*** Extracted information

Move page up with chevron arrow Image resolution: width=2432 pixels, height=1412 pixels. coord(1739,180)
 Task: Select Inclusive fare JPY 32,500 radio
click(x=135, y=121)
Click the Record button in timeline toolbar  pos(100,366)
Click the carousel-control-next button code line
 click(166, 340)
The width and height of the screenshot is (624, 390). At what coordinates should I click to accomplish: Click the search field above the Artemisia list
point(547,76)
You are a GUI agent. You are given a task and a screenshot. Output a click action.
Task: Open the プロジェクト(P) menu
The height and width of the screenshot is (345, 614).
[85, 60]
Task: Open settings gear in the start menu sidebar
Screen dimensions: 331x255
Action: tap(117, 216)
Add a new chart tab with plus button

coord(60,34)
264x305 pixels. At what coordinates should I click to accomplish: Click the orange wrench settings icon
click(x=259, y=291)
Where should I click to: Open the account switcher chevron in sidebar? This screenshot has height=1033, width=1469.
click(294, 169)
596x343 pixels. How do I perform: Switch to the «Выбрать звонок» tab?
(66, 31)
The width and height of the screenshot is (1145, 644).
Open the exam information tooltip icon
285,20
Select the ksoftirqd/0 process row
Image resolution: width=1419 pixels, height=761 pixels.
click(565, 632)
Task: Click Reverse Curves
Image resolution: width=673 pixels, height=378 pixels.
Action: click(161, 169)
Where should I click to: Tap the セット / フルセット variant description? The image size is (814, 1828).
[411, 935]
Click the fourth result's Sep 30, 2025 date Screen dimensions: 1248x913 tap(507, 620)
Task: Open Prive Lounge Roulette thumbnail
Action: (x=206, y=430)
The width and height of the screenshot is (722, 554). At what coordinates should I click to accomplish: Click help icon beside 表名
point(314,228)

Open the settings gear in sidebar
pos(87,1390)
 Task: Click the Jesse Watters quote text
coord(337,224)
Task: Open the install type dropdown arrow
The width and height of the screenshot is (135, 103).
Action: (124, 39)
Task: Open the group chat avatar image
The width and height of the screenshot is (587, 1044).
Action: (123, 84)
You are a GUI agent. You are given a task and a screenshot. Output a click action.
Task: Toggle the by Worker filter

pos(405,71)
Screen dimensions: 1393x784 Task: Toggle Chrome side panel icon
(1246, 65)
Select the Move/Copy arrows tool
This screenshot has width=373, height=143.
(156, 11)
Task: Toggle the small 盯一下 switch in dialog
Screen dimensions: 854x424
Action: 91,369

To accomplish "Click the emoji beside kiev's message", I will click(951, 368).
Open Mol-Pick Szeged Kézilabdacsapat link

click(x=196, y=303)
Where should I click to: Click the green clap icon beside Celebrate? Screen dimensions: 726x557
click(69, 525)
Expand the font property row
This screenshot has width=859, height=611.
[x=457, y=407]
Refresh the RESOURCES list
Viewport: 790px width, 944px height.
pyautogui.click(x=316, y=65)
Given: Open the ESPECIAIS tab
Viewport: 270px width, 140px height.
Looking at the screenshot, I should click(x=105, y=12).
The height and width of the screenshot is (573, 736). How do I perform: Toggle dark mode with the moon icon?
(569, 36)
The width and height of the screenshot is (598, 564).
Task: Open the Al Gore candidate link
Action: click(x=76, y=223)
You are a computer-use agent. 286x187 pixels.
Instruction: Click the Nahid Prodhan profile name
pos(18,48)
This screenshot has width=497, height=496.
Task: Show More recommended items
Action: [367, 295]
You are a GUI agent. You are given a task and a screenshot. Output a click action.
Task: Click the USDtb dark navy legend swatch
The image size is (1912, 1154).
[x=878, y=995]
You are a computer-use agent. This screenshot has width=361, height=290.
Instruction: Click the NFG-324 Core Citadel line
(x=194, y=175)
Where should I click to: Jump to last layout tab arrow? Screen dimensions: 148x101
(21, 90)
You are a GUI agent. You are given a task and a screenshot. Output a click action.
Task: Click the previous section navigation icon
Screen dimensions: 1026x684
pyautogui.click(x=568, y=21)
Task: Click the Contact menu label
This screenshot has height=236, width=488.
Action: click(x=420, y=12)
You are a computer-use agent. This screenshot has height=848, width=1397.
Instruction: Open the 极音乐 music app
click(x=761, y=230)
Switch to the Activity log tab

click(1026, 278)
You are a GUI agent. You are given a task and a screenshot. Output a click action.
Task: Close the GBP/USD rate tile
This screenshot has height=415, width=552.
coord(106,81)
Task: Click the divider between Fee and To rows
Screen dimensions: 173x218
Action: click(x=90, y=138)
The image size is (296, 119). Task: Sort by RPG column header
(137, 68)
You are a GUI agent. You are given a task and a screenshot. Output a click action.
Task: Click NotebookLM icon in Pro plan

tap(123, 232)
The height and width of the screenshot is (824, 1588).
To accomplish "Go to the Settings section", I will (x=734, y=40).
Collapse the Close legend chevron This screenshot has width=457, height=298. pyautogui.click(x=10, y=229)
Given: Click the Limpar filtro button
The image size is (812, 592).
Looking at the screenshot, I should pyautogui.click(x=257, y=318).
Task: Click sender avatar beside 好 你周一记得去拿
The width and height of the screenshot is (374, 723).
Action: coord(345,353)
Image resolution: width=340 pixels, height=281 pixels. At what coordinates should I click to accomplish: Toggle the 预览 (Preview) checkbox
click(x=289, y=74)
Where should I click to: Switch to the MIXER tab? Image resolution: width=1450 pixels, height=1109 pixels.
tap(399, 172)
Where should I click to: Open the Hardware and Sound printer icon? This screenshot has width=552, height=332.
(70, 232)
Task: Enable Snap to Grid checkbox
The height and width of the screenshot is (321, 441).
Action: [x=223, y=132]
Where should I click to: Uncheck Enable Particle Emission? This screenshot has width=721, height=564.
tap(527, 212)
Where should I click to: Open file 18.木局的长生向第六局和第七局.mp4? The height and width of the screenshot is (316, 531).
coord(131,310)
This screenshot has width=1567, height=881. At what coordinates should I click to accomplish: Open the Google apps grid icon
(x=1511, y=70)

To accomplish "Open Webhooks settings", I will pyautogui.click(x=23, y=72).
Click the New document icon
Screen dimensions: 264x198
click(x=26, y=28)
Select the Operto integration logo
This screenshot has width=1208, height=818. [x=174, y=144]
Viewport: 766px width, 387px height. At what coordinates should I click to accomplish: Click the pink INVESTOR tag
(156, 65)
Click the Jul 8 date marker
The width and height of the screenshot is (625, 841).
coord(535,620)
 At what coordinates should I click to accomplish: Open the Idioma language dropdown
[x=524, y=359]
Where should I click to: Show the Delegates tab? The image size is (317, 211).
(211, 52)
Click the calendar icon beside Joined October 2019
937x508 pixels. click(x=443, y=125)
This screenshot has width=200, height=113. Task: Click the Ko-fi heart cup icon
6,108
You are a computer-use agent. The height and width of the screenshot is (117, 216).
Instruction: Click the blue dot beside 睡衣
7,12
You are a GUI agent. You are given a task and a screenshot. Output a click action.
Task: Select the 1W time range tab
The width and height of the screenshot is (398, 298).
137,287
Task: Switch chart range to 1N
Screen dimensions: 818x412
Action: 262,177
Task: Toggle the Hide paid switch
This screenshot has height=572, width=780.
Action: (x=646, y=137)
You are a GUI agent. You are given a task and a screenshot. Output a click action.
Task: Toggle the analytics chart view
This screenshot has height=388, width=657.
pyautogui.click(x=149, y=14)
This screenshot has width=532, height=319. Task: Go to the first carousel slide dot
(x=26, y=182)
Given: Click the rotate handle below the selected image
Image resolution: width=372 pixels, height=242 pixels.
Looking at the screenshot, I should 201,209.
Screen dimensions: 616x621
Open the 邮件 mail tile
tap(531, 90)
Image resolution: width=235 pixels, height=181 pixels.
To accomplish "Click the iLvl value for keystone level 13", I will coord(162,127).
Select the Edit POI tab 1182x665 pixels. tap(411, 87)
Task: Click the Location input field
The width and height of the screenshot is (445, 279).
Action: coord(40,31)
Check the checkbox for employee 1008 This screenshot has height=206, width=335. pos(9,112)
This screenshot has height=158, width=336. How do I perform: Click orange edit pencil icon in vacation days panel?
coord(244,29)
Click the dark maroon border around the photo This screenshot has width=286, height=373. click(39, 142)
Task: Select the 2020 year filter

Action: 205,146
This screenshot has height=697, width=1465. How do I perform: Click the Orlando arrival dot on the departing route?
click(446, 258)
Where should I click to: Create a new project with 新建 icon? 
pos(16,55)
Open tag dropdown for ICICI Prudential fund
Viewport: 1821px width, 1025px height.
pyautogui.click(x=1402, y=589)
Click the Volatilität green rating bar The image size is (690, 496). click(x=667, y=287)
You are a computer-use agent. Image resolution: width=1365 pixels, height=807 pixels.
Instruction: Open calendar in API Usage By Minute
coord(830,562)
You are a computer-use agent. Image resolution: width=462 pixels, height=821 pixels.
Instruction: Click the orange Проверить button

******

Your task ->
Copy the data above unchanged, starting at the line that contains "Where should I click to: Open file" and ending at the line that contains "(x=1511, y=70)", with both of those lines included.

Response ->
Where should I click to: Open file 18.木局的长生向第六局和第七局.mp4? The height and width of the screenshot is (316, 531).
coord(131,310)
This screenshot has width=1567, height=881. At what coordinates should I click to accomplish: Open the Google apps grid icon
(x=1511, y=70)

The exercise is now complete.